Hellard may take step back

Courtesy Calgary Herald:

When Ted Hellard became the president as well as the co-owner of the Stampeders in 2005, he spoke of his desire to be out of the executive role within 18 months to two years. To leave it in the capable hands of others.

Well, we are three years into Hellard’s tenure on the job and the time is apparently coming for the software magnate to take his own advice.

“Without question, part of the evaluation will be me evaluating myself and what role I will play,” Hellard said Monday as he met the media at Stampeders headquarters. “I’m getting more and more comfortable with moving back in all areas.”

Hellard did not rule out stepping back voluntarily from the active role of president — perhaps delegating duties to Scott Ackles or someone else.

In the ownership evaluation that will go on this week, it may also be that Hellard will be asked to step back even if he doesn’t volunteer.

He made the point Monday that, as someone who does not need to make his livelihood from football, he will do what he judges to be best for the Stampeders.

And what’s best for the Stamps might be change at the top.

As Sedrick Williams blissfully chugged offside on the final kickoff to snuff out the team’s forlorn hope in Regina on Sunday, it was the last bad joke in a routine that hasn’t been funny for a while. The only difference in 2007 seems to be that no owner’s son was champing at the bit to play quarterback.

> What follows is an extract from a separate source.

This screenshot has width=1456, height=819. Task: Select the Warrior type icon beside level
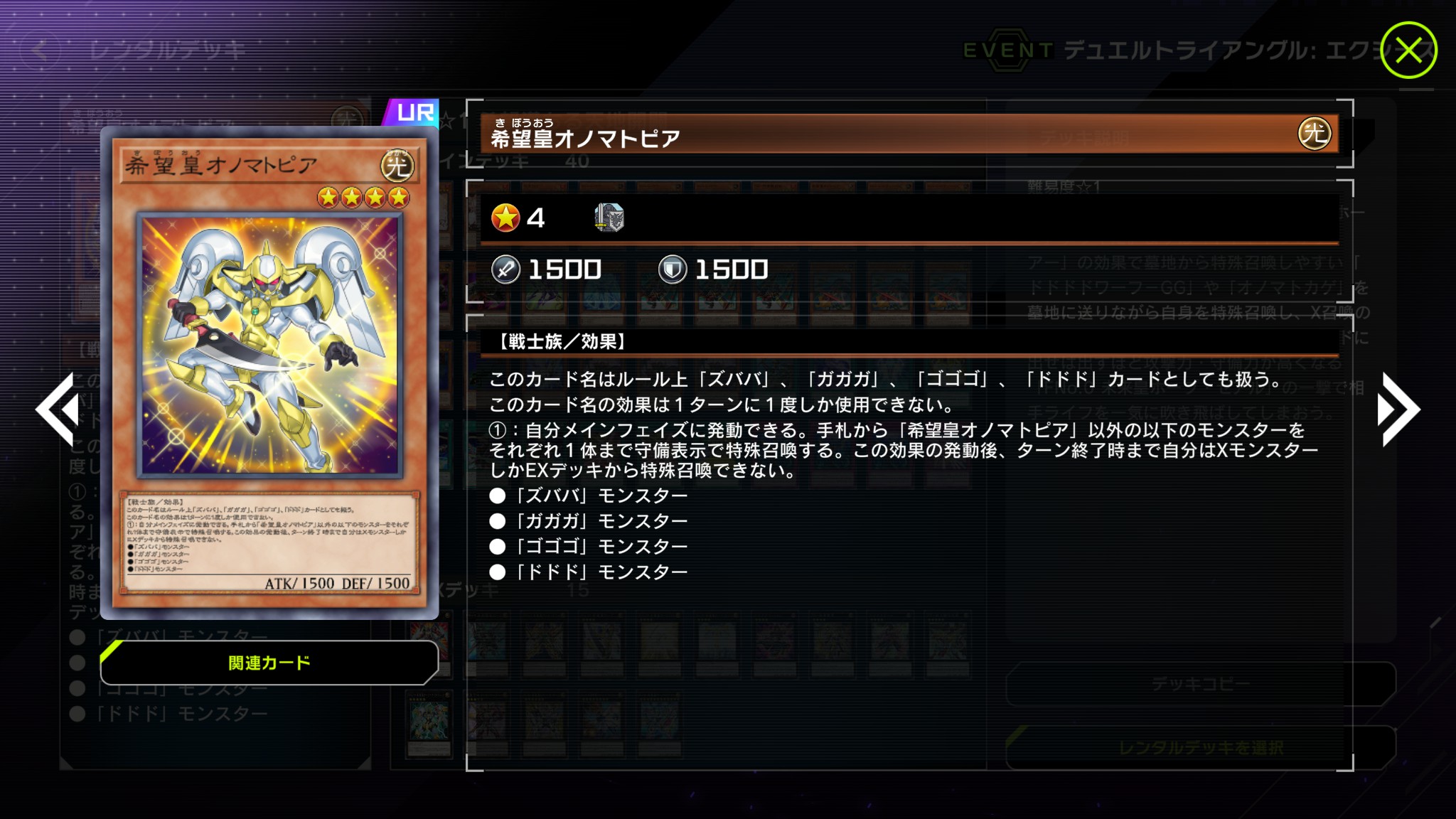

The best of intentions three years ago have become the same old, same old for the latest ownership incarnation of the Stampeders. Bitter playoff disappointment, front-office intrigue, coaching churn, media scorn and crushed expectations are again the rule of the day (almost makes you long for the good old days of Matt Dunigan).

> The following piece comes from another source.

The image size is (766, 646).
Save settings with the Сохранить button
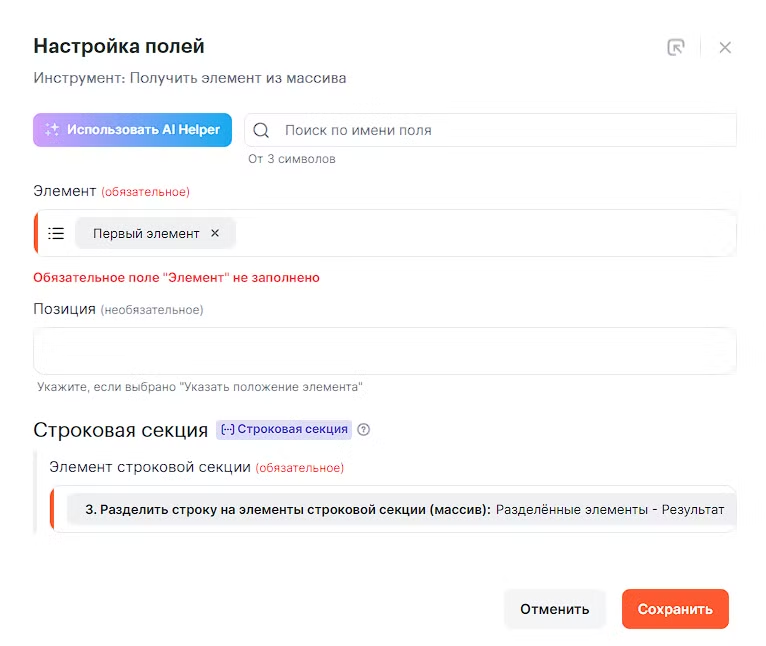tap(675, 609)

Too bad, really. How it got this way is, on the surface, a mystery. A well-heeled ownership group, a sincere veteran coach, a GM who finds terrific players, game breakers on offence, an automatic kicker and, at the beginning, some established defensive stars. Sounds like a recipe for winning.

Instead it produced a scenario that has gotten worse each year of the Ted Hellard-Jim Barker-Tom Higgins era. The third consecutive first-round playoff loss on Sunday, a 7-10-1 record and the black comedy of Tom Higgins coaching, after his job had been offered to John Hufnagel, summed it up.

Despite brave talk Monday from the organization, the team has clearly stalled and, given another year of stasis, was going to fall off the map.

That wouldn’t sell to the Calgary football community.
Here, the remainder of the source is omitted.